Gute Nachrichten zum Eisenbahnviadukt Werdohl-Ütterlingsen

Am 9. Januar fand im Werdohler Rathaus eine weitere Besprechung statt, an der Vertreter der DB Netz AG aus der Produktionsdurchführung Hagen, die zuständige technische Gebietsreferentin, Frau Reck, von der LWL-Denkmalpflege/Westfälisches Amt für Denkmalpflege, Bürgermeisterin Voßloh, Frau Wüllner-Leisen von der Unteren Denkmalbehörde Stadt Werdohl und der Werdohler Ortsheimatpfleger Burkhardt  teilnahmen.

Thema war erneut die Sanierung des seit 5. Mai 1988 unter Denkmalschutz stehenden Eisenbahnviaduktes in Werdohl-Ütterlingsen.

Seit 2014 steht die Stadtverwaltung bezüglich des Viaduktes in Kontakt mit der Deutschen Bahn AG. Es geht um die von der Bahn zunächst für das Jahr 2019 und dann für das Jahr 2021 terminierte Sanierung des Viaduktes.

Aktuell vorrangiges Thema bei der jüngsten Besprechung waren aber die dringend notwendigen kleineren Instandsetzungsmaßnahmen, die nicht bis zur „Großen“ Sanierung 2021 warten können und deren kurzfristige Erledigung von den Denkmalbehörden eingefordert wurde.

Im November hat seitens der Deutschen Bahn AG eine Inspektion des Bauwerks stattgefunden; eine weitere Inspektion – die Begutachtung der Gewölbe - ist für Januar/Februar geplant, wenn voraussichtlich das Niveau der Lenne abgesunken sein wird.

Folgende Instandsetzungsmaßnahmen sollen laut DB-Planung bis Juni durchgeführt werden:

  • Die Abdeckplatten werden nach Möglichkeit in ihre ursprüngliche Position zurückgeschoben und fixiert. Das Geländer auf dem Viadukt wird an den schadhaften Stellen instandgesetzt.

  • Die verschobenen Steine beim Überbau sowie an den Stirnmauern rechts und links werden nach Möglichkeit in ihre ursprüngliche Position zurückgeschoben und fixiert.

  • Bei einem Pfeiler und einer Stirnseite wird das Mauerwerk instandgesetzt.

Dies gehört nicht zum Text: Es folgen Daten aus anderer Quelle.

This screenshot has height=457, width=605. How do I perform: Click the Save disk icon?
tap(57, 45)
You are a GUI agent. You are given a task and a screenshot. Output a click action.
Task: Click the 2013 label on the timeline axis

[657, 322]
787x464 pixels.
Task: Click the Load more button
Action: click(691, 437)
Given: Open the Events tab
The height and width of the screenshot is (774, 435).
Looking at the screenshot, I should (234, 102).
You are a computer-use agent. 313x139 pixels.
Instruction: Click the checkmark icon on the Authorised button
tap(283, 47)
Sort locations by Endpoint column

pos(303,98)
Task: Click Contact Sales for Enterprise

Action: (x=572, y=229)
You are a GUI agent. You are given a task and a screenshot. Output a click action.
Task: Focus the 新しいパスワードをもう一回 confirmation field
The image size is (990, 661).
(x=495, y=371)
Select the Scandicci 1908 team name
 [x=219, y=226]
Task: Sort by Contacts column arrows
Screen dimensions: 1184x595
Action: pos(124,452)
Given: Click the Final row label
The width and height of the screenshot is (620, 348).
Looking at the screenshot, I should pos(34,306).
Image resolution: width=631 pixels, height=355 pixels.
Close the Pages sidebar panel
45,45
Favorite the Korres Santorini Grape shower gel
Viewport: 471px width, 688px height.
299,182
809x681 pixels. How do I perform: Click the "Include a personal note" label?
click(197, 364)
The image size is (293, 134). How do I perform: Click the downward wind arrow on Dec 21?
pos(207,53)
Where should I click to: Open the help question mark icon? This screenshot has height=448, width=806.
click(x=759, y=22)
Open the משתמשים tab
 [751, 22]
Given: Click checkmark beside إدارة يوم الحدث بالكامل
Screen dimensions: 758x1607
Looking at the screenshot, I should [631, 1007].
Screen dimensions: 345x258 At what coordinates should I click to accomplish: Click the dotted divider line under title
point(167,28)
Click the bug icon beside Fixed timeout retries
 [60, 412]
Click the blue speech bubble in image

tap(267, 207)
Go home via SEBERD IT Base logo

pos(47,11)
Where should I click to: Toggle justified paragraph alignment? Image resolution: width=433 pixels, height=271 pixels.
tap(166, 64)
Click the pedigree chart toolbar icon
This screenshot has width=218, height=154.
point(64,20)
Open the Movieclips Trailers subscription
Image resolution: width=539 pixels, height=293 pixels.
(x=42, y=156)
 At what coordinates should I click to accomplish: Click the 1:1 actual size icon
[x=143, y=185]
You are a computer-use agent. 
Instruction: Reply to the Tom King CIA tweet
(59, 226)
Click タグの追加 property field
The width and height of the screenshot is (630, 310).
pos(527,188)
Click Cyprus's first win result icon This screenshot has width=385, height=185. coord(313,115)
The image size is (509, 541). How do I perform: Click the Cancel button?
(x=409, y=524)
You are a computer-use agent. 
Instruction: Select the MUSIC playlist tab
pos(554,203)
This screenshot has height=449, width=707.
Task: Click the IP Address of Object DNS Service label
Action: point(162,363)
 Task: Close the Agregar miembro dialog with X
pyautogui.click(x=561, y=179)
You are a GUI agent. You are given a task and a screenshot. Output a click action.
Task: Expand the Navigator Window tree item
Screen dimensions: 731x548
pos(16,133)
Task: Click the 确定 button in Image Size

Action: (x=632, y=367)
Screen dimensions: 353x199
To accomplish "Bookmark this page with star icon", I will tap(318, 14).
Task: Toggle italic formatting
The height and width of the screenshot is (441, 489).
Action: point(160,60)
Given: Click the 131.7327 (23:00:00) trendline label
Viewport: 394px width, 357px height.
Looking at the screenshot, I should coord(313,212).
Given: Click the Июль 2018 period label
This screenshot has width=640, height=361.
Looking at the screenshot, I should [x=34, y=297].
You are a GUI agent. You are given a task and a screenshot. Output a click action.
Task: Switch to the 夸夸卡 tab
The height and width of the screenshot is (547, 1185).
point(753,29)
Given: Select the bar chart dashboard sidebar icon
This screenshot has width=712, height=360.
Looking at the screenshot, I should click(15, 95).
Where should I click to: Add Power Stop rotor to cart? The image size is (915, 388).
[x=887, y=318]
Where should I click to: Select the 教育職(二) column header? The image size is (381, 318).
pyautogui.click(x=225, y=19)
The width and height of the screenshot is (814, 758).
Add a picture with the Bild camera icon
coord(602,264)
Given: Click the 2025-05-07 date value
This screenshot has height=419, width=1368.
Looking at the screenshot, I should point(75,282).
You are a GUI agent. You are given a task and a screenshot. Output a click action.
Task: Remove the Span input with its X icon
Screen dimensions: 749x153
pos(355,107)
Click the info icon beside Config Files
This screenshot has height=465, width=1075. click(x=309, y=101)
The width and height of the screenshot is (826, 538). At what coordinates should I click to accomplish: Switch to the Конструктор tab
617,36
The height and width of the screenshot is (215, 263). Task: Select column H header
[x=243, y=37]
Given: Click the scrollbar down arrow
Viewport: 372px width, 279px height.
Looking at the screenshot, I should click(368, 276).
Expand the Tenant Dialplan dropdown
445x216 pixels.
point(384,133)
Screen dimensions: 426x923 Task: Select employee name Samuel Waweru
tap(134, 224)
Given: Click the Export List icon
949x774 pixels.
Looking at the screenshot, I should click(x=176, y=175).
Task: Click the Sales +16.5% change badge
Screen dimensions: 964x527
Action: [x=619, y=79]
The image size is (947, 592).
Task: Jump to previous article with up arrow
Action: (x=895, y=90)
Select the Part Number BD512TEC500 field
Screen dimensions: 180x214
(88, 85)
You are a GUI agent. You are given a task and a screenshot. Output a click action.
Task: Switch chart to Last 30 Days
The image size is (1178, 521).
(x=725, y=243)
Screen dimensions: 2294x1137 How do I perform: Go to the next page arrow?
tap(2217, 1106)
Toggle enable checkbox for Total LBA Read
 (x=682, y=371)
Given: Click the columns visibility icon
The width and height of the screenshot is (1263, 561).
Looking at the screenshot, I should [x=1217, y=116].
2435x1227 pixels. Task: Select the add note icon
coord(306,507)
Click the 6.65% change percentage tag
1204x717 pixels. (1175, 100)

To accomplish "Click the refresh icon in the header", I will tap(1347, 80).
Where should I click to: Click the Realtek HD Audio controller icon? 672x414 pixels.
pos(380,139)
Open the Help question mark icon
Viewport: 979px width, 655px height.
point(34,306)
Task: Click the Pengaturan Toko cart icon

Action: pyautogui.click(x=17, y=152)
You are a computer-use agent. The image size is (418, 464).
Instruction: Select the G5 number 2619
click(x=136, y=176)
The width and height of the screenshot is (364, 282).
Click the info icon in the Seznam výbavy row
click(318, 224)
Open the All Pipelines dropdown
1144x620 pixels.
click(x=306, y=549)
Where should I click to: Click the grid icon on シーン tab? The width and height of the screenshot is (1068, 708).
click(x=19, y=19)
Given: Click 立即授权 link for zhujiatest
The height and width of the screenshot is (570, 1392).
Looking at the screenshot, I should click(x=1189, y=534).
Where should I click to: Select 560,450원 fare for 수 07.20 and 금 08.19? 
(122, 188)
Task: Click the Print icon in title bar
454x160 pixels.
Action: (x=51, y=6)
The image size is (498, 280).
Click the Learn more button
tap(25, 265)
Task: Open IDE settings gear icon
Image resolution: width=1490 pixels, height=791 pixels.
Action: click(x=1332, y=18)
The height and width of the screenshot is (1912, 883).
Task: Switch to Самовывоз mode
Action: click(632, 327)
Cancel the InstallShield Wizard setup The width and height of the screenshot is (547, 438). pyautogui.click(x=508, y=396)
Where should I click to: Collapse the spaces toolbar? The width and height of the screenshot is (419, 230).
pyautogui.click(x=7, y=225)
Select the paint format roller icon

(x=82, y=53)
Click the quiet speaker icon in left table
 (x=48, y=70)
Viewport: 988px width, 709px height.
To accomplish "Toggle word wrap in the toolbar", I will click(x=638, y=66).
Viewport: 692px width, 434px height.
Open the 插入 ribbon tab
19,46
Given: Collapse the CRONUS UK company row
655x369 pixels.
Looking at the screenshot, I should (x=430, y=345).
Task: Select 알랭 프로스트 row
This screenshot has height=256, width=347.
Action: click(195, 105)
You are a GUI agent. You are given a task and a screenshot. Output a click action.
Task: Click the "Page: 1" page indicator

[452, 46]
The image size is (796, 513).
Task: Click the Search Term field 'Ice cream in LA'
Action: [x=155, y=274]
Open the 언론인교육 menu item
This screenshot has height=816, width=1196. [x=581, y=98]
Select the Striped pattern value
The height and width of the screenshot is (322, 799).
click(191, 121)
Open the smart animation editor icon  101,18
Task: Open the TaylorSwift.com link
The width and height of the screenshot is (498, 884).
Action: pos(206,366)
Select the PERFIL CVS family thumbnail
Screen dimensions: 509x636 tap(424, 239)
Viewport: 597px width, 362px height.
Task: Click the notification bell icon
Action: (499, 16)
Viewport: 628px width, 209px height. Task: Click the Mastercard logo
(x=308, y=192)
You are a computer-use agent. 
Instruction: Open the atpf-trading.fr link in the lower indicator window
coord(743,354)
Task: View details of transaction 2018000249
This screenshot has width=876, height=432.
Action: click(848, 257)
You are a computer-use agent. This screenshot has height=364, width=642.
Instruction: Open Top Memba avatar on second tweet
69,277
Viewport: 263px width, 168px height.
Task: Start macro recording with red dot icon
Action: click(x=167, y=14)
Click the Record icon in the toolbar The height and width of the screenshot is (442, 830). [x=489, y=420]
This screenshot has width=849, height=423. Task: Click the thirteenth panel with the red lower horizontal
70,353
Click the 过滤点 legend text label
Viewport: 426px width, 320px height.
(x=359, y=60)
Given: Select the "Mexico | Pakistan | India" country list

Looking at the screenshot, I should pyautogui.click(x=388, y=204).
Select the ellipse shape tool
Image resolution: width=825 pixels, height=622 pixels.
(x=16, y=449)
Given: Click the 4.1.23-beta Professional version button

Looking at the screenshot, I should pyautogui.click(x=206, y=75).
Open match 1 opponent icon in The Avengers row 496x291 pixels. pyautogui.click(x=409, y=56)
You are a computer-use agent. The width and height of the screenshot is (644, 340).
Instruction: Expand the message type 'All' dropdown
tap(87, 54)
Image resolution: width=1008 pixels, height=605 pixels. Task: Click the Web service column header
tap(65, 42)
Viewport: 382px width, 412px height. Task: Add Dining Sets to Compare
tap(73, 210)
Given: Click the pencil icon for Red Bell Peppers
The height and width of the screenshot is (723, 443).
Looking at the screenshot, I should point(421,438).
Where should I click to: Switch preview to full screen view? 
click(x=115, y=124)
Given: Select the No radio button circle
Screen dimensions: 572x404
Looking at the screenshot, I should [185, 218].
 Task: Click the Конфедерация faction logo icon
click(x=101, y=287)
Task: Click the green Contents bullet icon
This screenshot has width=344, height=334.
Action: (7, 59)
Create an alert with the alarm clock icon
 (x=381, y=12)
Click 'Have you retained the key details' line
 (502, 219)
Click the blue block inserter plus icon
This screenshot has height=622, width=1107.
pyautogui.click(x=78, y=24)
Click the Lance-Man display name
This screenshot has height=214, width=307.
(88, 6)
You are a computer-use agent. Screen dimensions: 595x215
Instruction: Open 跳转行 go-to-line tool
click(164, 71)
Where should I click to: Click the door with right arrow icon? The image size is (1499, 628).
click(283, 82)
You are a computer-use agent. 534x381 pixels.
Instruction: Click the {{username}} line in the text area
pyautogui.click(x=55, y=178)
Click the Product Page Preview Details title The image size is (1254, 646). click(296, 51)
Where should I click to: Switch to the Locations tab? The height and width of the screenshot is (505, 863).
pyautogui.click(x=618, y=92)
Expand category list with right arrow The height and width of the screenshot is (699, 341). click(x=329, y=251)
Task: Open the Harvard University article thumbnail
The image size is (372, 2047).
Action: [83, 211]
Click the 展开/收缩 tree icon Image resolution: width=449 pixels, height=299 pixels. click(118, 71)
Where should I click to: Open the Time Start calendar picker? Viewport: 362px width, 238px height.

  • Die Vegetation wird zurückgeschnitten.

 

  • Die Sanierung der Pfeiler, insbesondere in Wassernähe, kann sich eventuell bis über den Monat Juni hinaus erstrecken, was von Seiten der Bahn aber nicht für sehr wahrscheinlich gehalten wird.

 

 

  • Gute Nachrichten also für all diejenigen, die sich um den Erhalt des Viaduktes sorgen.